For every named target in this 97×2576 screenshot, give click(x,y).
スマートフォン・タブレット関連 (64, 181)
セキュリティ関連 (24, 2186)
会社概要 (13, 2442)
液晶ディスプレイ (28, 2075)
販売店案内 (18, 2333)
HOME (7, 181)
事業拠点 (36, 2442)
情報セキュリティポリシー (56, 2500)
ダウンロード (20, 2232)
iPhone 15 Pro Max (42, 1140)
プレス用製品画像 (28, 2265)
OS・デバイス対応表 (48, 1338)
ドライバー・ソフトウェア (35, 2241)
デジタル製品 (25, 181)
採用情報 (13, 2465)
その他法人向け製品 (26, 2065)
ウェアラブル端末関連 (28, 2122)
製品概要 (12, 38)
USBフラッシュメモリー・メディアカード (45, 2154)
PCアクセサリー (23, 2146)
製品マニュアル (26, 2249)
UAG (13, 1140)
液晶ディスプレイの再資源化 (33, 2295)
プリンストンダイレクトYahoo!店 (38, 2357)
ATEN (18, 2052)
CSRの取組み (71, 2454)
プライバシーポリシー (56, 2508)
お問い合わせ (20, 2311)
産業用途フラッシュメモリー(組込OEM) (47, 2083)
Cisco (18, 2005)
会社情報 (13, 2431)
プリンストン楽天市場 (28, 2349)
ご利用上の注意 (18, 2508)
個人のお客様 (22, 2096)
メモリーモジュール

• WORK REQUEST
Please copy the material exactly, line for line.

• ANSWER SECTION
For every named target in this 97×2576 screenshot, give click(x,y).
スマートフォン・タブレット関連 (64, 181)
セキュリティ関連 (24, 2186)
会社概要 (13, 2442)
液晶ディスプレイ (28, 2075)
販売店案内 (18, 2333)
HOME (7, 181)
事業拠点 (36, 2442)
情報セキュリティポリシー (56, 2500)
ダウンロード (20, 2232)
iPhone 15 Pro Max (42, 1140)
プレス用製品画像 (28, 2265)
OS・デバイス対応表 (48, 1338)
ドライバー・ソフトウェア (35, 2241)
デジタル製品 (25, 181)
採用情報 (13, 2465)
その他法人向け製品 (26, 2065)
ウェアラブル端末関連 (28, 2122)
製品概要 (12, 38)
USBフラッシュメモリー・メディアカード (45, 2154)
PCアクセサリー (23, 2146)
製品マニュアル (26, 2249)
UAG (13, 1140)
液晶ディスプレイの再資源化 (33, 2295)
プリンストンダイレクトYahoo!店 (38, 2357)
ATEN (18, 2052)
CSRの取組み (71, 2454)
プライバシーポリシー (56, 2508)
お問い合わせ (20, 2311)
産業用途フラッシュメモリー(組込OEM) (47, 2083)
Cisco (18, 2005)
会社情報 (13, 2431)
プリンストン楽天市場 (28, 2349)
ご利用上の注意 (18, 2508)
個人のお客様 (22, 2096)
メモリーモジュール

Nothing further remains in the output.